### Supplied information ###

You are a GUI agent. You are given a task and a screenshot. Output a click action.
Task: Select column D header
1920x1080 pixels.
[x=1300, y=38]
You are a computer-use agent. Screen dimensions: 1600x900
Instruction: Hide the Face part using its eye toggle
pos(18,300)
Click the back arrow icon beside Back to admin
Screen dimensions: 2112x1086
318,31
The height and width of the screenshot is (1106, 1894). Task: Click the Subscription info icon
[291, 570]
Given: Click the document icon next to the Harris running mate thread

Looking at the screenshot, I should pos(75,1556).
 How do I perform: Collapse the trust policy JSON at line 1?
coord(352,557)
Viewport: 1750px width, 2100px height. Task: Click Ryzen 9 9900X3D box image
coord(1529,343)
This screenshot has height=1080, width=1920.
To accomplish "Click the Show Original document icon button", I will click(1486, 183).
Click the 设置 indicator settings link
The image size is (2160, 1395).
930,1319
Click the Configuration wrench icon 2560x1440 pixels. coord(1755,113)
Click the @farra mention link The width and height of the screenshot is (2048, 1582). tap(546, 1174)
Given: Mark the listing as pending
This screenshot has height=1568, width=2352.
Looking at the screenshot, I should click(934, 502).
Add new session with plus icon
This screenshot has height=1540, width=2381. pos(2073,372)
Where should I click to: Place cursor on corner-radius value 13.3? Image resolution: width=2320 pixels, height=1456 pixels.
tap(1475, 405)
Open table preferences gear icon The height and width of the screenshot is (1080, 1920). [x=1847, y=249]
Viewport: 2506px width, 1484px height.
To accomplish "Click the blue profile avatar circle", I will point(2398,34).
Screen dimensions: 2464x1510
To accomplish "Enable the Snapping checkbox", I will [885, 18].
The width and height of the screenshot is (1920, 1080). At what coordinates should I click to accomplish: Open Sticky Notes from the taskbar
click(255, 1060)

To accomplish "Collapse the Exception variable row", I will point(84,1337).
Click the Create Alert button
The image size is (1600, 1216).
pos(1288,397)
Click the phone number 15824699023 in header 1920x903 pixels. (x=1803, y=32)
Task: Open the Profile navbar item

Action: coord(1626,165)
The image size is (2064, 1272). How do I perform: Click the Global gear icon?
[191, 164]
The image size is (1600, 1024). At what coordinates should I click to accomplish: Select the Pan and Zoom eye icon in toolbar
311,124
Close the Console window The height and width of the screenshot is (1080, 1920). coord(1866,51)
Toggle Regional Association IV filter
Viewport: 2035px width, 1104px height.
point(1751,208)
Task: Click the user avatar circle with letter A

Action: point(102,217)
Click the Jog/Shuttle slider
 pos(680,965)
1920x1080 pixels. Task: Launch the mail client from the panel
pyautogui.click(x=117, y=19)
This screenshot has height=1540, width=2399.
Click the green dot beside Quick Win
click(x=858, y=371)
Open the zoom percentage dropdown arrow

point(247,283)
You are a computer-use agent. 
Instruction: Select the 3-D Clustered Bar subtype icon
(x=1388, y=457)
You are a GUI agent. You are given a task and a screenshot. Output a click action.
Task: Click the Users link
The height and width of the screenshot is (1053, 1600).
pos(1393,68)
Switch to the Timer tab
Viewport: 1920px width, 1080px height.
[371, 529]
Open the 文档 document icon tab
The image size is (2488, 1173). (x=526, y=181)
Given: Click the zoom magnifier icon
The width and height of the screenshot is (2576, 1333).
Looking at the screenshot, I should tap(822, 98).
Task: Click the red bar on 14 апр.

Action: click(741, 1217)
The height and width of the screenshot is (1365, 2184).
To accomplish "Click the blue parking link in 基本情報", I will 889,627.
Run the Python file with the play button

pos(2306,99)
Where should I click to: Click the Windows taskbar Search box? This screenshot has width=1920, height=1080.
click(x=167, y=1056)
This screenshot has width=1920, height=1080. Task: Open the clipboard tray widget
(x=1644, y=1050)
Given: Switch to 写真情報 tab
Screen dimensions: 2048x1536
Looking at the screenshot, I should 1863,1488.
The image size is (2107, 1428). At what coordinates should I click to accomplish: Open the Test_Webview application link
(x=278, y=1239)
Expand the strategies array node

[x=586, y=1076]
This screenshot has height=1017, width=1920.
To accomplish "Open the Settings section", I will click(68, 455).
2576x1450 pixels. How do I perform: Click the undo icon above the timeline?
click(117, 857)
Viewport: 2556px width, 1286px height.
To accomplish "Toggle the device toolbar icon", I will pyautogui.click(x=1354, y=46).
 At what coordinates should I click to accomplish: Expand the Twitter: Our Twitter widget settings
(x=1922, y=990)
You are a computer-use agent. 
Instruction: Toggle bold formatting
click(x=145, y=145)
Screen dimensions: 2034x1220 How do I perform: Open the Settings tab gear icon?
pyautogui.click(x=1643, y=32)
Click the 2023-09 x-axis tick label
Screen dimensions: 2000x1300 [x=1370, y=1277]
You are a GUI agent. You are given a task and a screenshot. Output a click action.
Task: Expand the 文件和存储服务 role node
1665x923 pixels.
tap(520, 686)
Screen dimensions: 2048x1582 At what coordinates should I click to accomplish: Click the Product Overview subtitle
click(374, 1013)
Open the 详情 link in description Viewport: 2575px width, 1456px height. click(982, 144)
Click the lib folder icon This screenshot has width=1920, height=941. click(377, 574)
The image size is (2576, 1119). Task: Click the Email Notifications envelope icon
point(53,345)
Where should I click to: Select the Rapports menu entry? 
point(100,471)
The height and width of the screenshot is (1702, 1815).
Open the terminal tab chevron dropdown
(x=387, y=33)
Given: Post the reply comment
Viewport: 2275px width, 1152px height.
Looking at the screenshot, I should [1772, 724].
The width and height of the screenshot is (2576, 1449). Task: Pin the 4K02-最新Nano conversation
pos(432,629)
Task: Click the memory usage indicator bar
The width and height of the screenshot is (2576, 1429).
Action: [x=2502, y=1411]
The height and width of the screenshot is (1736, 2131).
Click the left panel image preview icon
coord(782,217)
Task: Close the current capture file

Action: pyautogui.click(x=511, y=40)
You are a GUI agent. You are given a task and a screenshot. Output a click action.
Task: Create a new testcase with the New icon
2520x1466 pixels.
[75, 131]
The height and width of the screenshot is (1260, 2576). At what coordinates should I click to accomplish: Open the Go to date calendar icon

###

Aim of the task
In the entries, find every line holding "header" and copy it.

Task result
Task: Select column D header
Click the phone number 15824699023 in header 1920x903 pixels. (x=1803, y=32)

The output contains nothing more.